MSCI’s global stock index has risen 7% this year despite market uncertainty in the banking industry.
Although confidence was shaken by the collapse of two U.S. institutions and Credit Suisse’s shotgun merger with UBS, equities were buoyed by the belief that the Federal Reserve and others will soon stop the most aggressive interest rate increase cycle in decades.
Nevertheless, alarming signs about global markets are piling up behind the surface.
The Swiss authorities’ sudden decision to erase $17 billion in Credit Suisse bonds jolted an essential market for European bank borrowing and caused customers to flee regional banks in the United States.
Experts say this weakens the industry’s capacity to lend money to businesses.

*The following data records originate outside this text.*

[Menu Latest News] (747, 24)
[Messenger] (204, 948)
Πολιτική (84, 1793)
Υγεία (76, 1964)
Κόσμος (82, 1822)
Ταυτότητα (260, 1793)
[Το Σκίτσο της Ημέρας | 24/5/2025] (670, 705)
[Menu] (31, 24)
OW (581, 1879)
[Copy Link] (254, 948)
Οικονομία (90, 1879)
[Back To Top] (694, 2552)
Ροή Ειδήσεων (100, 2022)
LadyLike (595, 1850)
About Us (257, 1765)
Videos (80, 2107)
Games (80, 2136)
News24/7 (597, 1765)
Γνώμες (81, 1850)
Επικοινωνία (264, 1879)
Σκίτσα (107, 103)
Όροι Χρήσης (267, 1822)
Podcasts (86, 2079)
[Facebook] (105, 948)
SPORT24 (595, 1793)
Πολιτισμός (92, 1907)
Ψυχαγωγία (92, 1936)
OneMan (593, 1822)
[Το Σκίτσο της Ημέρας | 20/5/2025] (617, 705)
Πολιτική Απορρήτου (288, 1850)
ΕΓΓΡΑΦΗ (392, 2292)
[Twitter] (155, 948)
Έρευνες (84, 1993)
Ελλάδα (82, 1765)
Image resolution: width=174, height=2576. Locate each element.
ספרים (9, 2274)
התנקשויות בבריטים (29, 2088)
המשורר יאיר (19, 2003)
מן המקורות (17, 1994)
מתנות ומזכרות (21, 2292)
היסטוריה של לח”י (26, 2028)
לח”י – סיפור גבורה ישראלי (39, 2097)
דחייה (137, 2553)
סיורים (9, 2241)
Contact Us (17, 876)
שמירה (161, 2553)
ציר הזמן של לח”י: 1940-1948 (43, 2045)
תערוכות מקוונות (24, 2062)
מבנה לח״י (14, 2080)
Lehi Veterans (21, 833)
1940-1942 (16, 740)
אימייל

According to polls conducted by central banks, which has traditionally been a precursor to poor stock market performance, the Lending criteria are being tightened by U.S. and European banks.
Companies’ profitability and stock values suffer due to higher interest rates and lower borrowing availability.
When a recession hits the United States first, it spreads globally and affects financial markets elsewhere.
The U.S. ISM manufacturing index, a forward-looking measure of economic health, fell to its lowest level since May 2020 in December, indicating a fifth consecutive month of loss.
Tech equities, which have led the market upward in 2023, aren’t always recession-proof.
The most significant sectoral component of the MSCI World Index, technology, is up 20% this year, while banking, healthcare, and energy are all flat or down.
The S&P 500 index in the United States increased by 7% in the first quarter and has maintained that rise ever since. According to Citi, seven large-cap technology companies accounted for 92% of the first-quarter gain in the S&P 500.
According to data compiled by Morgan Stanley, March was the only month in the last 20 years in which financial equities dropped by 10% or more while the MSCI World index remained unchanged.